Speeches had been prepared, videos had been filmed and articles written and edited, when on the morning of the 11th November my alarm rang. Today there was no more preparation or planning; today it was time to facilitate. An email was already in my inbox: “Web science: how the web is changing the world – Week 1 has just started!” The first week was always going to induce a rather high bout of anxiety – both in an excited way (that’s all our work going out there to thousands of people at once!), and a slightly more apprehensive manner (I’m facilitating the very first day of a brand new course on an essentially brand new platform… what if it all goes wrong?!). Thankfully, it was the former that ultimately came out on top.
Facilitating – and tutoring (my content appeared as a part of Week 5) – on the MOOC turned in to a daily experience of checking the FutureLearn platform to see what comments and discussions were appearing on the activities in the course. The immediate interpretation of these was that the insights and experiences being spoken about in these conversations were almost as fascinating as the content of the course itself. The ideas of Web Science were mainstream. People all over the world were discussing and sharing stories on how their lives, work and leisure related to Web Science. Odd and rare technical mishap aside (for example Internet Explorer not allowing browser history to be copied in to a visualisation tool that had been created), the course kicked in to gear and before long it felt like a mature, living and breathing Web Science environment. Facilitation turned more in to a process of watching, reading and waiting to see if any issues arose, allowing the discussions that were happening to develop and progress naturally. I think this was a vitally important aspect of the course: from my own experience on ‘traditional’ University courses, many conversations about the content will occur outside of the teaching environment, with no input from the lecturer or academic, so it made sense to ensure that on the MOOC, these equivalent conversations were allowed the same room to grow and explore.
As the weeks went on, the topics of the content changed and some of my fellow facilitators stepped in to monitor specific discussions around their own content, meaning that there was always a good feeling that the best responses and feedback possible to the discussions for each activity were coming from the facilitation team. I found facilitating for the entire 6 weeks however provided a more holistic experience of the first venture into a MOOC – it was great to become familiar with particular learners on the course, recognise their names when they posted in discussions, and begin to build up an image of how people’s perspectives were changing throughout.

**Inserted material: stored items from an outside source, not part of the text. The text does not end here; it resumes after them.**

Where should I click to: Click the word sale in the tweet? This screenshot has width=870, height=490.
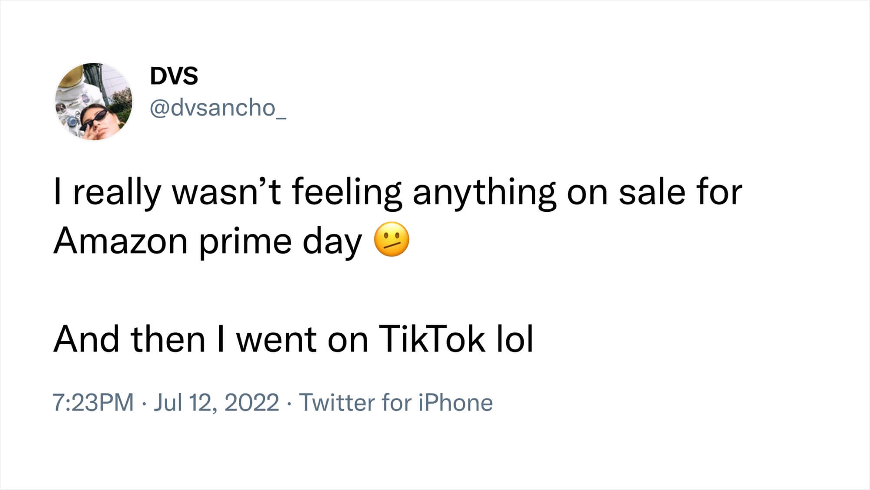coord(652,192)
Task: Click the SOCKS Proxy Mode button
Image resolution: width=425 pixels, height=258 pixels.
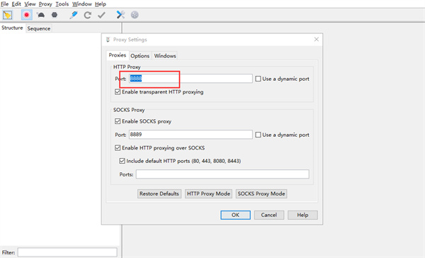Action: 261,194
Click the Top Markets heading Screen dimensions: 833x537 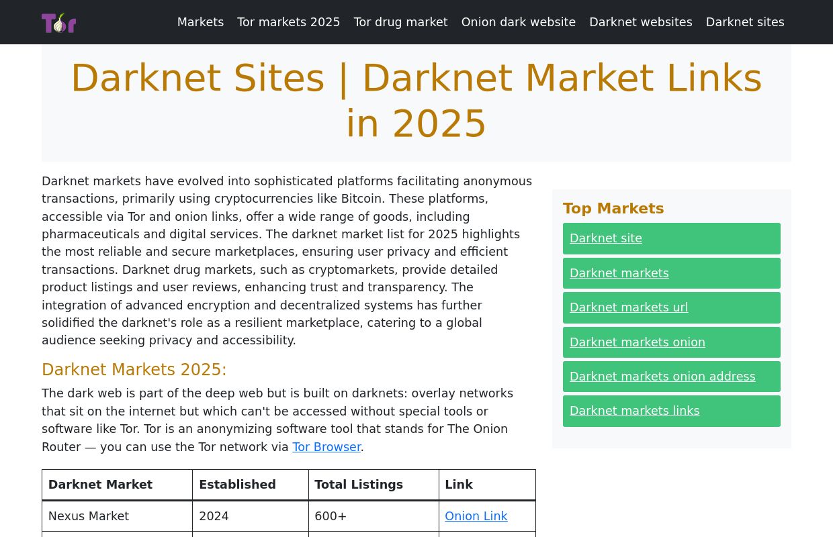(613, 208)
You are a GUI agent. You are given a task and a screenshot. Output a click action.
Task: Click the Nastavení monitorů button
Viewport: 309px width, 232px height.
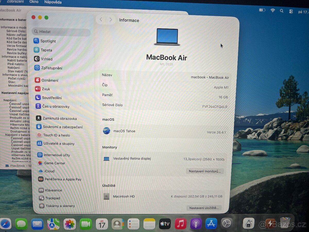[205, 171]
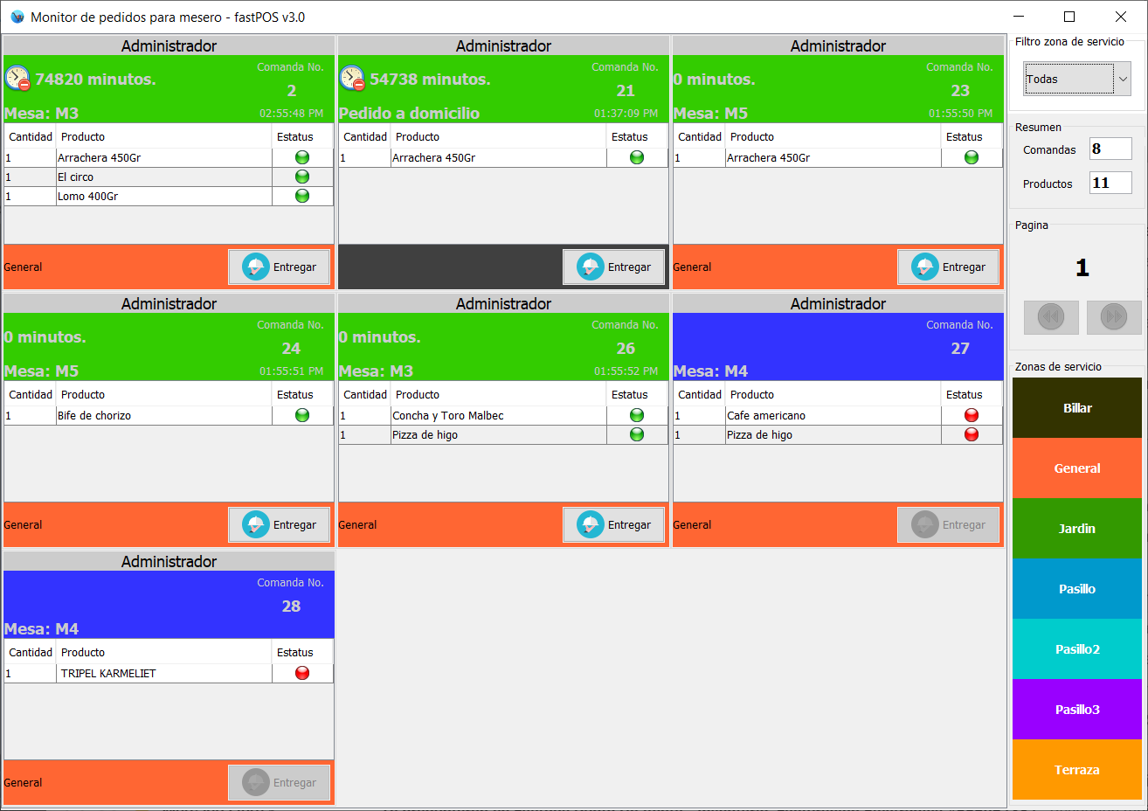This screenshot has width=1148, height=811.
Task: Click red status light for Cafe americano
Action: point(971,415)
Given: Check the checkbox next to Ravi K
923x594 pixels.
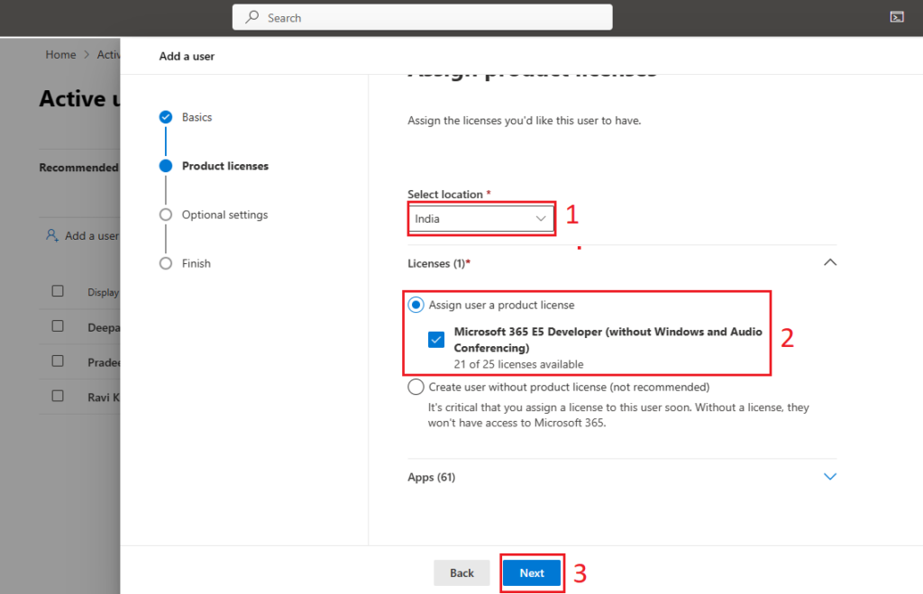Looking at the screenshot, I should (57, 397).
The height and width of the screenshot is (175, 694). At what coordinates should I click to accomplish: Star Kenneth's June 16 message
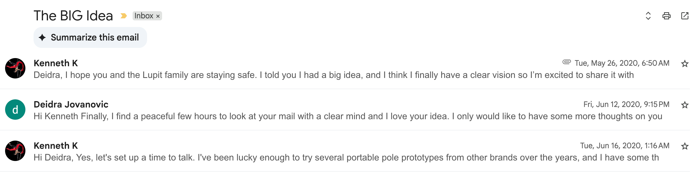[x=685, y=146]
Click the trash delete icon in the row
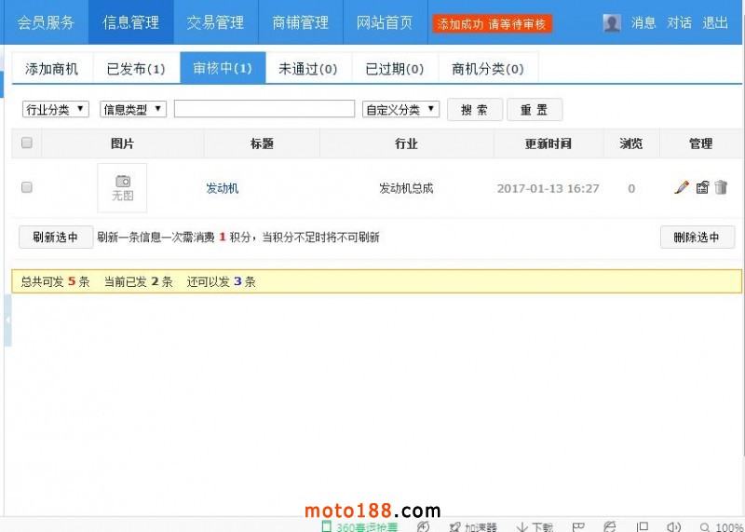The image size is (745, 532). 721,187
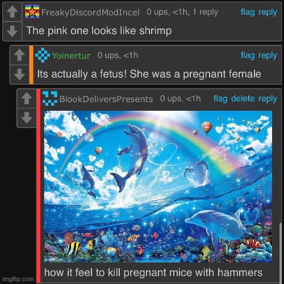Open FreakyDiscordModIncel's rainbow star avatar
Viewport: 284px width, 284px height.
coord(32,11)
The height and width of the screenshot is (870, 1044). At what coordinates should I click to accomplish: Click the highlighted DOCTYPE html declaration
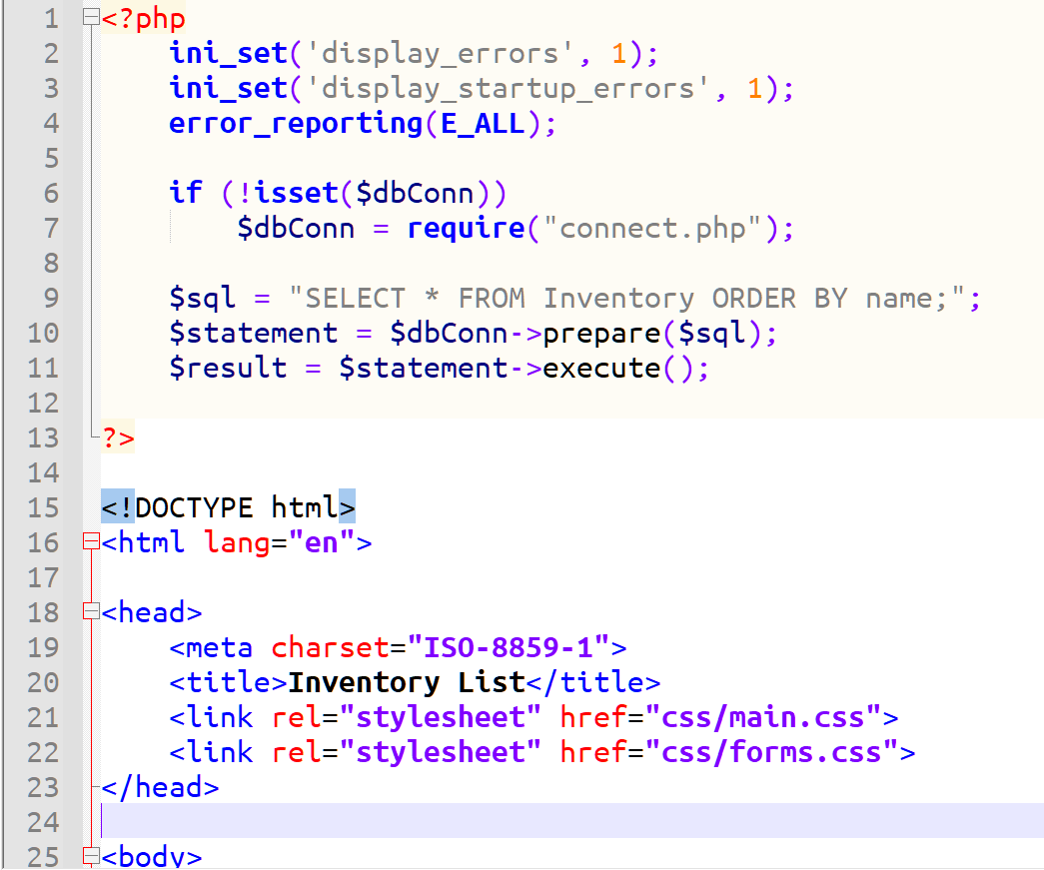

Week 5 was particularly interesting, as it featured some of my own content. It was a strange and slightly intimidating experience at first, taking what I’ve been working on for over 2 years now and extracting what are the core elements relevant to any Web Scientist, and then explaining them in a way that was accessible to all. Despite a few initial queries over one part of activity, a few replies to gently ‘push’ learners towards the sorts of things they needed to consider seemed to help a great deal and there was something incredibly rewarding to see people start to ‘get’ something that had initially thrown them.
Then, before I knew it, Week 6 was drawing to end and things were drawing to a close. The rewarding feeling grew as people said thank you and described how they had found the course, leaving the next-run of the MOOC in February as a bright spot to look forward to in the near future, with the hope that it can produce the same kind of reaction.